***** SUPPLIED TEXT

Re: [PR] [SPARK-50793][SQL] Fix MySQL cast function for DOUBLE, LONGTEXT, BIGINT and BLOB types [spark]

via GitHub Sat, 25 Jan 2025 06:30:42 -0800


sunxiaoguang commented on code in PR #49453:
URL: https://github.com/apache/spark/pull/49453#discussion_r1929552100



##########
connector/docker-integration-tests/src/test/scala/org/apache/spark/sql/jdbc/v2/MySQLIntegrationSuite.scala:
##########
@@ -241,6 +241,61 @@ class MySQLIntegrationSuite extends 
DockerJDBCIntegrationV2Suite with V2JDBCTest
     assert(rows10(0).getString(0) === "amy")
     assert(rows10(1).getString(0) === "alex")
   }
+
+  test("SPARK-50793: MySQL JDBC Connector failed to cast some types") {
+    val tableName = catalogName + ".test_cast_function"
+    withTable(tableName) {
+      val stringValue = "0"
+      val stringLiteral = "'0'"
+      val longValue = 0L
+      val binaryValue = Array[Byte](0x30)
+      val binaryLiteral = "x'30'"
+      val doubleValue = 0.0
+      val doubleLiteral = "0.0"
+      // CREATE table to use types defined in Spark SQL
+      sql(
+        s"CREATE TABLE $tableName (string_col STRING, long_col LONG, " +
+          "binary_col BINARY, double_col DOUBLE)")
+      sql(
+        s"INSERT INTO $tableName VALUES($stringLiteral, $longValue, 
$binaryLiteral, $doubleValue)")
+
+      def testCast(
+          castType: String,
+          sourceCol: String,
+          targetCol: String,
+          targetDataType: DataType,
+          targetValue: Any): Unit = {
+        val sql = s"SELECT CAST($sourceCol AS $castType) AS target " +
+          s"FROM $tableName WHERE CAST($sourceCol AS $castType) = $targetCol"

**********

- [SHORT PROBLEM A]: In the SPARK-50793 review, what name does the new test give to the table it creates?
- [SHORT PROBLEM B]: Continue the SPARK-50793 review from the point where it stops.
The lines after this point come from a separate source and are unrelated to the SPARK-50793 review.

***** DATA SECTION

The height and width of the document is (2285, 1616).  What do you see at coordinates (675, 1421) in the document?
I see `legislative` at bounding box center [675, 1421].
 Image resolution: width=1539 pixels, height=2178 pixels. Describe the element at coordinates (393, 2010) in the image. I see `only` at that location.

**********

- [TASK RESPONSE A]: test_cast_function

- [TASK RESPONSE B]:
+        val df = spark.sql(sql)
+        castType match {
+          case "SHORT" | "INTEGER" =>
+            checkError(
+              exception = intercept[SparkException] {
+                df.collect()
+              },
+              condition = null)
+          case _ =>
+            checkFilterPushed(df)
+            checkAnswer(df, Seq(Row(targetValue)))
+            val expectedTypes = Array(targetDataType)
+            val resultTypes = df.schema.fields.map(_.dataType)
+            assert(resultTypes === expectedTypes, s"Failed to cast $sourceCol 
to $castType")
+        }
+      }
+
+      testCast("BINARY", "string_col", "binary_col", BinaryType, binaryValue);
+      testCast("SHORT", "string_col", "long_col", LongType, longValue)
+      testCast("INTEGER", "string_col", "long_col", LongType, longValue)
+      testCast("LONG", "string_col", "long_col", LongType, longValue)
+      // We use stringLiteral to make sure both values are using the same 
collation
+      testCast("STRING", "long_col", stringLiteral, StringType, stringValue)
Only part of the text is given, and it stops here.